## Problem
Where a line has odd spacing or punctuation, keep it; transcribe all the entries exactly.

## Input data
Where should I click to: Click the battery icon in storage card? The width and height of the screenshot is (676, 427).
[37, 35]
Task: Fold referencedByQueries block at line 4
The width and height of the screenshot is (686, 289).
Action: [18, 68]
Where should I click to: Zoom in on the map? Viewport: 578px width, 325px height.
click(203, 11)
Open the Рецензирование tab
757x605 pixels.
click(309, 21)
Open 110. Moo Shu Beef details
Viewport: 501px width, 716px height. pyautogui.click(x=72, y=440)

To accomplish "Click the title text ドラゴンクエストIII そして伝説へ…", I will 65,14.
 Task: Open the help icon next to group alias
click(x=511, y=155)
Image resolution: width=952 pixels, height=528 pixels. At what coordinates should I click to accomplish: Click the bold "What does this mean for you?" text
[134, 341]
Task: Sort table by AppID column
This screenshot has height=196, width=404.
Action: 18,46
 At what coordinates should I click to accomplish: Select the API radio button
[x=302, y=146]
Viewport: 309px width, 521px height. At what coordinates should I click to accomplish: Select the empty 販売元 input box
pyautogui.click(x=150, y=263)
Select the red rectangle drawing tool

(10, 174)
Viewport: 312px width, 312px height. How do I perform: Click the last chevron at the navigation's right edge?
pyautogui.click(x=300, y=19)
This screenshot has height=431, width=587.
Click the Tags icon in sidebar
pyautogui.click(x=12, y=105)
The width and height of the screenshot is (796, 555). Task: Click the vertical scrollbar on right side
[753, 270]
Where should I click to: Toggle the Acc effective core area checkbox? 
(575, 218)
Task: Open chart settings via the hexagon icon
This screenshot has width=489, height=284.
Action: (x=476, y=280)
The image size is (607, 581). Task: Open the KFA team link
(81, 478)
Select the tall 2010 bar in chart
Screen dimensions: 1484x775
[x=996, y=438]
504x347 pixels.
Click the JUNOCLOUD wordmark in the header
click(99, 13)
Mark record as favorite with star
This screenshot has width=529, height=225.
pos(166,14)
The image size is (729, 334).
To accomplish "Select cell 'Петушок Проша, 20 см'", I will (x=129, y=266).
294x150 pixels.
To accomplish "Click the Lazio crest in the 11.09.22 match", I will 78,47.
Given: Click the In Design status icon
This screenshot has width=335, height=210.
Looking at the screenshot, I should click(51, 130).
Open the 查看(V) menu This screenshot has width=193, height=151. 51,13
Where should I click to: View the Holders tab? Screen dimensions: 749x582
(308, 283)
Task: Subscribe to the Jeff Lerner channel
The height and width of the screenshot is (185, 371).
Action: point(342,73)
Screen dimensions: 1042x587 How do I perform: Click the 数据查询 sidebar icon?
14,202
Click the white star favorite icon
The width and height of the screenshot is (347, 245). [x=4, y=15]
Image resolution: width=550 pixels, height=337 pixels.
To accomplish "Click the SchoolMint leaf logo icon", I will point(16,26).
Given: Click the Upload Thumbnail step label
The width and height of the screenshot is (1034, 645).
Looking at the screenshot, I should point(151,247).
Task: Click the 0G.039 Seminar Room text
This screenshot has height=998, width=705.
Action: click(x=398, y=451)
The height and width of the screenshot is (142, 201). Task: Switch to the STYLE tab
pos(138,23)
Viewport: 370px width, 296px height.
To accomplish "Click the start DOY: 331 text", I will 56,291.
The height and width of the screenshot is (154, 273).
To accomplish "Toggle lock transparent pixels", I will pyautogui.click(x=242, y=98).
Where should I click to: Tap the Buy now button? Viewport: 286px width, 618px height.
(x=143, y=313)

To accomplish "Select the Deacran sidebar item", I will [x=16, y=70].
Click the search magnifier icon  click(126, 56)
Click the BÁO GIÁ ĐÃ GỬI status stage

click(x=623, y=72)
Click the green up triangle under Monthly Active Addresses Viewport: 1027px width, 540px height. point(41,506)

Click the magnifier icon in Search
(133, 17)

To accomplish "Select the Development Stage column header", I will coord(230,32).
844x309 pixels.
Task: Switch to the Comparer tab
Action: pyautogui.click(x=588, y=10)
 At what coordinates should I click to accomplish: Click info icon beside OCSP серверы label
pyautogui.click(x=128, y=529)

## Answer section
Where should I click to: Click the battery icon in storage card? The width and height of the screenshot is (676, 427).
[37, 35]
Task: Fold referencedByQueries block at line 4
The width and height of the screenshot is (686, 289).
Action: [18, 68]
Where should I click to: Zoom in on the map? Viewport: 578px width, 325px height.
click(203, 11)
Open the Рецензирование tab
757x605 pixels.
click(309, 21)
Open 110. Moo Shu Beef details
Viewport: 501px width, 716px height. pyautogui.click(x=72, y=440)

To accomplish "Click the title text ドラゴンクエストIII そして伝説へ…", I will 65,14.
 Task: Open the help icon next to group alias
click(x=511, y=155)
Image resolution: width=952 pixels, height=528 pixels. At what coordinates should I click to accomplish: Click the bold "What does this mean for you?" text
[134, 341]
Task: Sort table by AppID column
This screenshot has height=196, width=404.
Action: 18,46
 At what coordinates should I click to accomplish: Select the API radio button
[x=302, y=146]
Viewport: 309px width, 521px height. At what coordinates should I click to accomplish: Select the empty 販売元 input box
pyautogui.click(x=150, y=263)
Select the red rectangle drawing tool

(10, 174)
Viewport: 312px width, 312px height. How do I perform: Click the last chevron at the navigation's right edge?
pyautogui.click(x=300, y=19)
This screenshot has height=431, width=587.
Click the Tags icon in sidebar
pyautogui.click(x=12, y=105)
The width and height of the screenshot is (796, 555). Task: Click the vertical scrollbar on right side
[753, 270]
Where should I click to: Toggle the Acc effective core area checkbox? 
(575, 218)
Task: Open chart settings via the hexagon icon
This screenshot has width=489, height=284.
Action: (x=476, y=280)
The image size is (607, 581). Task: Open the KFA team link
(81, 478)
Select the tall 2010 bar in chart
Screen dimensions: 1484x775
[x=996, y=438]
504x347 pixels.
Click the JUNOCLOUD wordmark in the header
click(99, 13)
Mark record as favorite with star
This screenshot has width=529, height=225.
pos(166,14)
The image size is (729, 334).
To accomplish "Select cell 'Петушок Проша, 20 см'", I will (x=129, y=266).
294x150 pixels.
To accomplish "Click the Lazio crest in the 11.09.22 match", I will 78,47.
Given: Click the In Design status icon
This screenshot has width=335, height=210.
Looking at the screenshot, I should click(51, 130).
Open the 查看(V) menu This screenshot has width=193, height=151. 51,13
Where should I click to: View the Holders tab? Screen dimensions: 749x582
(308, 283)
Task: Subscribe to the Jeff Lerner channel
The height and width of the screenshot is (185, 371).
Action: point(342,73)
Screen dimensions: 1042x587 How do I perform: Click the 数据查询 sidebar icon?
14,202
Click the white star favorite icon
The width and height of the screenshot is (347, 245). [x=4, y=15]
Image resolution: width=550 pixels, height=337 pixels.
To accomplish "Click the SchoolMint leaf logo icon", I will point(16,26).
Given: Click the Upload Thumbnail step label
The width and height of the screenshot is (1034, 645).
Looking at the screenshot, I should point(151,247).
Task: Click the 0G.039 Seminar Room text
This screenshot has height=998, width=705.
Action: click(x=398, y=451)
The height and width of the screenshot is (142, 201). Task: Switch to the STYLE tab
pos(138,23)
Viewport: 370px width, 296px height.
To accomplish "Click the start DOY: 331 text", I will 56,291.
The height and width of the screenshot is (154, 273).
To accomplish "Toggle lock transparent pixels", I will pyautogui.click(x=242, y=98).
Where should I click to: Tap the Buy now button? Viewport: 286px width, 618px height.
(x=143, y=313)

To accomplish "Select the Deacran sidebar item", I will [x=16, y=70].
Click the search magnifier icon  click(126, 56)
Click the BÁO GIÁ ĐÃ GỬI status stage

click(x=623, y=72)
Click the green up triangle under Monthly Active Addresses Viewport: 1027px width, 540px height. point(41,506)

Click the magnifier icon in Search
(133, 17)

To accomplish "Select the Development Stage column header", I will coord(230,32).
844x309 pixels.
Task: Switch to the Comparer tab
Action: pyautogui.click(x=588, y=10)
 At what coordinates should I click to accomplish: Click info icon beside OCSP серверы label
pyautogui.click(x=128, y=529)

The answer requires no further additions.